With Halloween over but still lingering in our devilish minds, #BNoirDetour on Sunday 11/1 presents a day-after treat with a title that sounds like pure horror but a film that’s pure noir, based on an original story by Dashiell Hammett.
I Wake Up Screaming (1941) features the dark and shadowy camerawork a good noir needs along with a murder mystery plot complete with twists, turns, and tough-talking cops. The reliance on flashbacks adds to the effect.
Our central male character is Victor Mature’s Frankie Christopher, a promoter who shifts from managing fighters to fashion models–or rather just one model, Miss Vicki Lynn (Carole Landis). He raises her from waitress to gorgeous gal about town in a flash, and her career takes off. But soon her ego swells along with her bank book, and she declares her intention to head for Hollywood.

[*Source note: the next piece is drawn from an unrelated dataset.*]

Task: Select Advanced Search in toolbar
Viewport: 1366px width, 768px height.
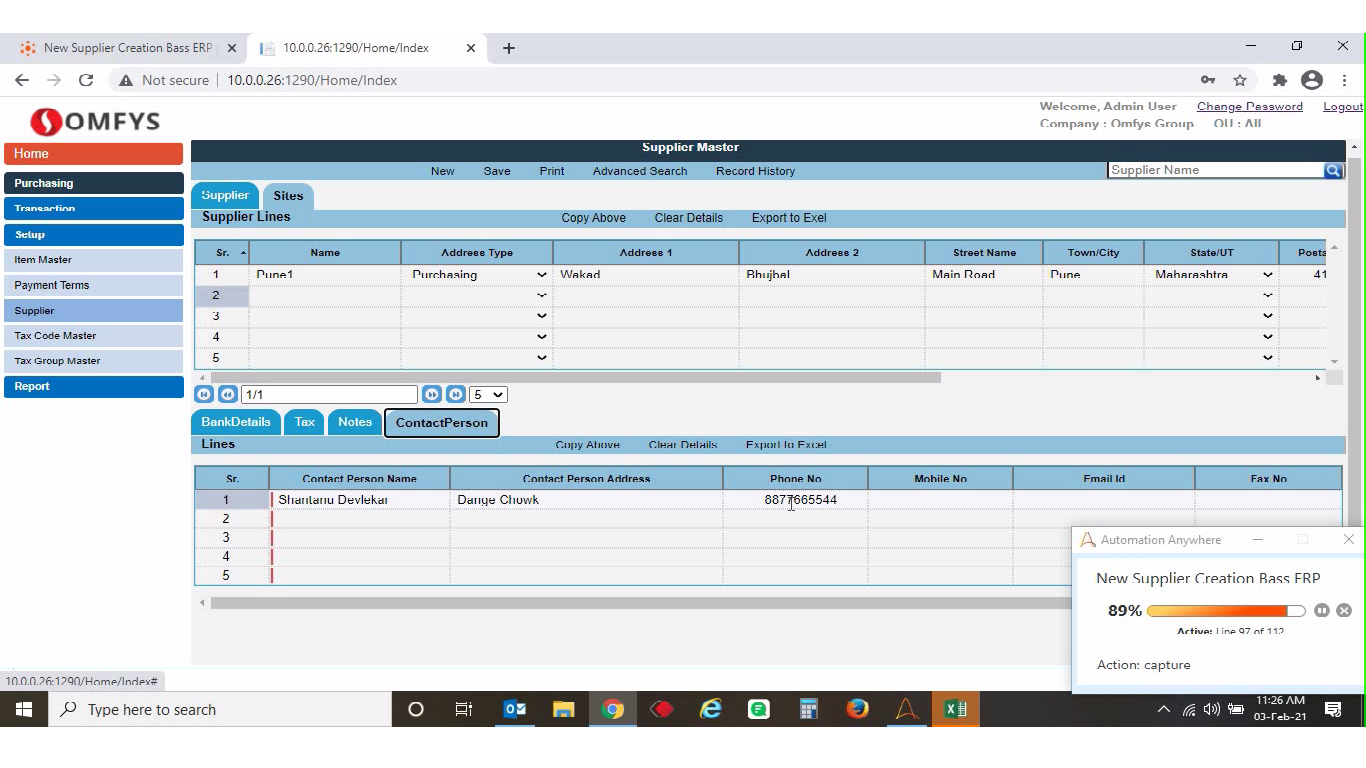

Before she she can strike out on her own, however, someone strikes her dead. And the prime suspect is jilted manager Frankie. The cops grill him, but he never changes his story: he’s innocent and he doesn’t know who did it.
One cop in particular, Ed Cornell (Laird Cregar), is entirely certain Frankie did it, and he’s not above bending the law to prove it. (Cregar is the horror element in this film, brilliant in his taut, cruel performance and the most likely reason for the title.)

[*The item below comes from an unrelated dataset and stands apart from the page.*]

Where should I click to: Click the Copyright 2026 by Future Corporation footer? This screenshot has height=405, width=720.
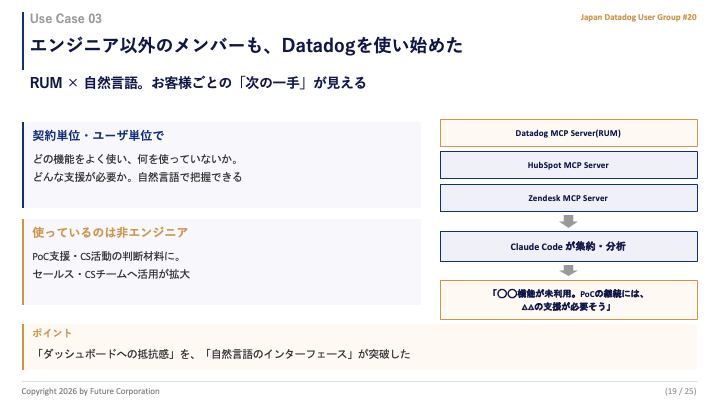90,391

If Vicki Lynn is our femme fatale lite in this film, then our angel of goodness is her sister, Jill Lynn (Betty Grable). Her attitude toward Frankie shifts as the film develops, and she’s all one could want of a spunky yet prim young woman of the era. (I’d rather have more bad girls, but oh well.)
So there’s the pitch. Join #BNoirDetour on Sunday 11/1 at 9pm ET for I Wake Up Screaming.
October 31, 2015 at 4:04 AM
Great piece on a movie I too like a lot (although here we’re still on koff koff October 30). I always thought it was a pity that Mature was so often presented by Hollywood as an action hero in historical epics that lay somewhere between Reeves and Heston. Where he really shone was in contemporary movies, and especially films noirs. It took me decades to realize that this oaf whom, in my childhood, I’d seen in dud B-sword’n’sandallers was the same very skilled actor I’d encounter in some very fine dramas.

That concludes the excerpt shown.